Task prompt
Reproduce the lines from the line with "Where should I click to: Open Stage" to the line with "Reset the Add", both included. Keep the requests unchanged, and multiply every coordinate in the answers by 1.15, rounding to whole numbers with halves going up.

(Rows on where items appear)

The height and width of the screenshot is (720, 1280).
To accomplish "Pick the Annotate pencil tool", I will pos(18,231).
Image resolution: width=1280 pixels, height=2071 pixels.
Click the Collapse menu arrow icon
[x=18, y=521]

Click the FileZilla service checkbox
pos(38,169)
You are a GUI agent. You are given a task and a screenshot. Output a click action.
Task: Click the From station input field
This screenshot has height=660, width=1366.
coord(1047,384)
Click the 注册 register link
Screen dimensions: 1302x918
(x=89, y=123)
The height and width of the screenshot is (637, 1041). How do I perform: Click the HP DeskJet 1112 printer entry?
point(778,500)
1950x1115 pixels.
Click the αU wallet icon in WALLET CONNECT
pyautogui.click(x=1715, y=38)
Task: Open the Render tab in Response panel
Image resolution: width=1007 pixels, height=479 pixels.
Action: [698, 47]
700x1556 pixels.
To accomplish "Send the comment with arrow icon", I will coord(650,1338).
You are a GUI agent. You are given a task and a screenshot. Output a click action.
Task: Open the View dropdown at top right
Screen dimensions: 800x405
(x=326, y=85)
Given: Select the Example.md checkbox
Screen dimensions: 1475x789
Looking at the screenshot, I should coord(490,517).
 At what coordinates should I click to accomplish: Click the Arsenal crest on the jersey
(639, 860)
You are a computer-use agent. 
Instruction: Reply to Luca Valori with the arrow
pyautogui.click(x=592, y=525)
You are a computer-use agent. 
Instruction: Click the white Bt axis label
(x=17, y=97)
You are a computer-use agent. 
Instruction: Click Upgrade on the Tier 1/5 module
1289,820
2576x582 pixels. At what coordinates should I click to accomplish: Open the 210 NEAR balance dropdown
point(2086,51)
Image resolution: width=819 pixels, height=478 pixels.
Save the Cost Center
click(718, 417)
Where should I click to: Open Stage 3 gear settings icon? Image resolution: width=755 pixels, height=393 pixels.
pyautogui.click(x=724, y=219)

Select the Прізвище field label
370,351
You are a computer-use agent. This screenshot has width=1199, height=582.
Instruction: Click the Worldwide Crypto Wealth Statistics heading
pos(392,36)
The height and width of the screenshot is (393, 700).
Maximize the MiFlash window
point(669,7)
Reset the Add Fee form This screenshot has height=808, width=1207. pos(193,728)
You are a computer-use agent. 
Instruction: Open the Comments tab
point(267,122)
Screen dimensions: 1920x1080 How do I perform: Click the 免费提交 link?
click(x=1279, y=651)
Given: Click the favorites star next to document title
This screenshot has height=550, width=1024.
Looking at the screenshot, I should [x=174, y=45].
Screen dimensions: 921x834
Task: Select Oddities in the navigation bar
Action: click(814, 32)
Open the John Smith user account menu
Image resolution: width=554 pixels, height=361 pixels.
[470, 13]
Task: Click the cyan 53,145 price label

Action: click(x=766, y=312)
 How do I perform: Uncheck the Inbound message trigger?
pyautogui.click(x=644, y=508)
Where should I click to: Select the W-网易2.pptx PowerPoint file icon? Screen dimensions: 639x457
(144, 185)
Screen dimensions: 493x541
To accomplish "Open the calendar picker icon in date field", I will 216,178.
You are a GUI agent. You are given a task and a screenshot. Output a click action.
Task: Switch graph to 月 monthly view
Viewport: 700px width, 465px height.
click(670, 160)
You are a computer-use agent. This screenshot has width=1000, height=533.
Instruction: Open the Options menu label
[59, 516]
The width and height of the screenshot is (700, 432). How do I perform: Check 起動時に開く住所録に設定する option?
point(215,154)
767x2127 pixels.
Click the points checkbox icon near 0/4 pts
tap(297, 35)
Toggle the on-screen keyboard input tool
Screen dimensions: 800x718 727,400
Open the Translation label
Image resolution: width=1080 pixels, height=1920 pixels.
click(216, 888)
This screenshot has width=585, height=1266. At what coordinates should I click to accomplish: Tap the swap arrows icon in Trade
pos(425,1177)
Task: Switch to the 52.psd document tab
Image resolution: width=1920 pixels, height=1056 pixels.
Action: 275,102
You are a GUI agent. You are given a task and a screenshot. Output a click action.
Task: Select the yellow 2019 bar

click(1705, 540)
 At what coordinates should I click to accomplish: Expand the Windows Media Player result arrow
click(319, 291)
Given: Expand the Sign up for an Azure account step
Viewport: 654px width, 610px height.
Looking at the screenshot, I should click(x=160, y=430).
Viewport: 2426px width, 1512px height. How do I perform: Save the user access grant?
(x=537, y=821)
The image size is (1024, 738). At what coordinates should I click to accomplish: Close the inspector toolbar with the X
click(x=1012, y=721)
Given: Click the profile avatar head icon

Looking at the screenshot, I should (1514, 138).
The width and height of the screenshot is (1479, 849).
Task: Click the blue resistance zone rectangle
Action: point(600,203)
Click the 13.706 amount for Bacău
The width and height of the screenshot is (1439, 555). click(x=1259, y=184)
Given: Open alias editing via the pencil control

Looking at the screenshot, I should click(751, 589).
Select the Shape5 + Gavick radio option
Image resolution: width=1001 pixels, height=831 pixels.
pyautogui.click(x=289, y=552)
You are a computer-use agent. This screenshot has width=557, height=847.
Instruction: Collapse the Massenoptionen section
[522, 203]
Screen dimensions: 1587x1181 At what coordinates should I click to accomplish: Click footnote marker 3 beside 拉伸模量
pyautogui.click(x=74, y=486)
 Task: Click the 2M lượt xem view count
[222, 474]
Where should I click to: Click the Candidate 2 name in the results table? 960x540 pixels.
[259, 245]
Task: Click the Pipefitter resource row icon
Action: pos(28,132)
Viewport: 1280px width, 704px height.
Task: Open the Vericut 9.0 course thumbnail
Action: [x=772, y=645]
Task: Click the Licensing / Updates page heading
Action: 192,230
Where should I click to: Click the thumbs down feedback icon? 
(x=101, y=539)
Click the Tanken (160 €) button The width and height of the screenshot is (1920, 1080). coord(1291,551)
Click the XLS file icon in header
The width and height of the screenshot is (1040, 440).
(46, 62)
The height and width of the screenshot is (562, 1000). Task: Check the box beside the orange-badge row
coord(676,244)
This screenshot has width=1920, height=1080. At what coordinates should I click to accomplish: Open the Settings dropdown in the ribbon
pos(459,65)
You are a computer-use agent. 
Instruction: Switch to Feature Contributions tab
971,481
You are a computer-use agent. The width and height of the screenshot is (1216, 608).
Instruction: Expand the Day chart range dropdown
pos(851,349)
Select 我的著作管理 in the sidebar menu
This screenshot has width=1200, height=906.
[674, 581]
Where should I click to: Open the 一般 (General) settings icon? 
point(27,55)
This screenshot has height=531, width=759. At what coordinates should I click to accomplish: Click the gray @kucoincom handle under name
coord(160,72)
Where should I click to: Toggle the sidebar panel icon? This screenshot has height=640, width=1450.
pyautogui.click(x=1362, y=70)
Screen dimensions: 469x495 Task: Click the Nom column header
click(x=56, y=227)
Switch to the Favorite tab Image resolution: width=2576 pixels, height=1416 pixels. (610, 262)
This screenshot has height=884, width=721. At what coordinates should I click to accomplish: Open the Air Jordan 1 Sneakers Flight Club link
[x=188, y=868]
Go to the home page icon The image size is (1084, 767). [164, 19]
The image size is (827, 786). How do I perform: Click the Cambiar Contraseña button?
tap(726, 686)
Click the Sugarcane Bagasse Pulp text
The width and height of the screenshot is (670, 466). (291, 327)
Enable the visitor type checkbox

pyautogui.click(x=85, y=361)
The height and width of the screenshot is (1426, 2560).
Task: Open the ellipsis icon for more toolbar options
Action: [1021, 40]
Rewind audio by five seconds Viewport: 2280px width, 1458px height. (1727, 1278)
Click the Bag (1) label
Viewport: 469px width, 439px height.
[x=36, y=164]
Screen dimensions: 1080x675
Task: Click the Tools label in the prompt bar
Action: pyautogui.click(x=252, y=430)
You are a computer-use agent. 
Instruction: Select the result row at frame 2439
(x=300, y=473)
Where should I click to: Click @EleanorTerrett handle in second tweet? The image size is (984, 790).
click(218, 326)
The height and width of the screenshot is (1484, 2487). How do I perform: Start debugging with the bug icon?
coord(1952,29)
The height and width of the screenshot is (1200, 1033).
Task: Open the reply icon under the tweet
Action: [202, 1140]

Solution for this task
Where should I click to: Open Stage 3 gear settings icon? Image resolution: width=755 pixels, height=393 pixels.
pyautogui.click(x=833, y=252)

Select the Прізвище field label
426,404
You are a computer-use agent. This screenshot has width=1199, height=582.
Instruction: Click the Worldwide Crypto Wealth Statistics heading
pos(451,41)
The height and width of the screenshot is (393, 700).
Maximize the MiFlash window
point(769,8)
Reset the Add Fee form This screenshot has height=808, width=1207. pos(222,837)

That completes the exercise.